What is expected —
Copy out all of the records below, replacing "computer-use agent" with "desktop assistant" wherever it occurs and leaving everything else unchanged.

━━━━━━━━

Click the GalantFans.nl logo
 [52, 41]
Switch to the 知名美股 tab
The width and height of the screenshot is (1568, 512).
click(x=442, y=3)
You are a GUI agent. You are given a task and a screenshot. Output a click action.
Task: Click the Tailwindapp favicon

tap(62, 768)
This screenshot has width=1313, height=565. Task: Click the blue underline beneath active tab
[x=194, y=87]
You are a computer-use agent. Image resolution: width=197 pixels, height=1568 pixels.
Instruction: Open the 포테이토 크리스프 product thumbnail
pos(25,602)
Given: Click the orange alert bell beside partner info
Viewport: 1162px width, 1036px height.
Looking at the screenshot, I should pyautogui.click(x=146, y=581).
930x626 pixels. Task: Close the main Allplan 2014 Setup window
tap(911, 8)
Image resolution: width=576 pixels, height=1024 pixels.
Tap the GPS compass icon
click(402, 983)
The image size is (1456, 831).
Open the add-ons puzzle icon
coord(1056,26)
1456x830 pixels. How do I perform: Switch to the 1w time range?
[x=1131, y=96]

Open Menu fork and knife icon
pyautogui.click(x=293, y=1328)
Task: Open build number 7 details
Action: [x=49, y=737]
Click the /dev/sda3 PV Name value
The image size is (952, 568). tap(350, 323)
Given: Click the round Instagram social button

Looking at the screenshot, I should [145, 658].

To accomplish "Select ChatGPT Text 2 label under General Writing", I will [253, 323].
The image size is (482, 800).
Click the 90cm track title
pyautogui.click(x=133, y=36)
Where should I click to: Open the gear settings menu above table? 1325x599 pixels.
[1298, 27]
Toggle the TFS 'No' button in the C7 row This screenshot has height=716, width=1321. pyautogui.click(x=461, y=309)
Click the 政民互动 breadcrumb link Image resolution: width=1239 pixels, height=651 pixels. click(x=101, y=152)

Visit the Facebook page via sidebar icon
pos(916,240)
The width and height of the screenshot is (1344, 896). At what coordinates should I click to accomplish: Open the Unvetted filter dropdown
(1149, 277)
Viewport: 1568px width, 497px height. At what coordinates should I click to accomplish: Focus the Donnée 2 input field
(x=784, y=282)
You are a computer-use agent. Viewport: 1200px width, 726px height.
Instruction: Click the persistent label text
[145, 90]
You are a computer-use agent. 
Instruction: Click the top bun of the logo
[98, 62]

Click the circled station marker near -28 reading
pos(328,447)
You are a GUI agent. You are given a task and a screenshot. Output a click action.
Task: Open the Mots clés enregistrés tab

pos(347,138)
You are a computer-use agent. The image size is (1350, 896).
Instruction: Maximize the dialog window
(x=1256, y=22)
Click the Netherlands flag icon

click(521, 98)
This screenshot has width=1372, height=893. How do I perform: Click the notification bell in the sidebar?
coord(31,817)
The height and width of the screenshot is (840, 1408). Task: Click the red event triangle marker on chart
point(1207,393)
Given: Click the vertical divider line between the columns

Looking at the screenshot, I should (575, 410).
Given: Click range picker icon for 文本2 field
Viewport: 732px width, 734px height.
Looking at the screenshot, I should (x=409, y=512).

━━━━━━━━

Result for this task —
Click the GalantFans.nl logo
 [52, 41]
Switch to the 知名美股 tab
The width and height of the screenshot is (1568, 512).
click(x=442, y=3)
You are a GUI agent. You are given a task and a screenshot. Output a click action.
Task: Click the Tailwindapp favicon

tap(62, 768)
This screenshot has width=1313, height=565. Task: Click the blue underline beneath active tab
[x=194, y=87]
You are a desktop assistant. Image resolution: width=197 pixels, height=1568 pixels.
Instruction: Open the 포테이토 크리스프 product thumbnail
pos(25,602)
Given: Click the orange alert bell beside partner info
Viewport: 1162px width, 1036px height.
Looking at the screenshot, I should pyautogui.click(x=146, y=581).
930x626 pixels. Task: Close the main Allplan 2014 Setup window
tap(911, 8)
Image resolution: width=576 pixels, height=1024 pixels.
Tap the GPS compass icon
click(402, 983)
The image size is (1456, 831).
Open the add-ons puzzle icon
coord(1056,26)
1456x830 pixels. How do I perform: Switch to the 1w time range?
[x=1131, y=96]

Open Menu fork and knife icon
pyautogui.click(x=293, y=1328)
Task: Open build number 7 details
Action: [x=49, y=737]
Click the /dev/sda3 PV Name value
The image size is (952, 568). tap(350, 323)
Given: Click the round Instagram social button

Looking at the screenshot, I should [145, 658].

To accomplish "Select ChatGPT Text 2 label under General Writing", I will [253, 323].
The image size is (482, 800).
Click the 90cm track title
pyautogui.click(x=133, y=36)
Where should I click to: Open the gear settings menu above table? 1325x599 pixels.
[1298, 27]
Toggle the TFS 'No' button in the C7 row This screenshot has height=716, width=1321. pyautogui.click(x=461, y=309)
Click the 政民互动 breadcrumb link Image resolution: width=1239 pixels, height=651 pixels. click(x=101, y=152)

Visit the Facebook page via sidebar icon
pos(916,240)
The width and height of the screenshot is (1344, 896). At what coordinates should I click to accomplish: Open the Unvetted filter dropdown
(1149, 277)
Viewport: 1568px width, 497px height. At what coordinates should I click to accomplish: Focus the Donnée 2 input field
(x=784, y=282)
You are a desktop assistant. Viewport: 1200px width, 726px height.
Instruction: Click the persistent label text
[145, 90]
You are a desktop assistant. 
Instruction: Click the top bun of the logo
[98, 62]

Click the circled station marker near -28 reading
pos(328,447)
You are a GUI agent. You are given a task and a screenshot. Output a click action.
Task: Open the Mots clés enregistrés tab

pos(347,138)
You are a desktop assistant. The image size is (1350, 896).
Instruction: Maximize the dialog window
(x=1256, y=22)
Click the Netherlands flag icon

click(521, 98)
This screenshot has width=1372, height=893. How do I perform: Click the notification bell in the sidebar?
coord(31,817)
The height and width of the screenshot is (840, 1408). Task: Click the red event triangle marker on chart
point(1207,393)
Given: Click the vertical divider line between the columns

Looking at the screenshot, I should (575, 410).
Given: Click range picker icon for 文本2 field
Viewport: 732px width, 734px height.
Looking at the screenshot, I should (x=409, y=512).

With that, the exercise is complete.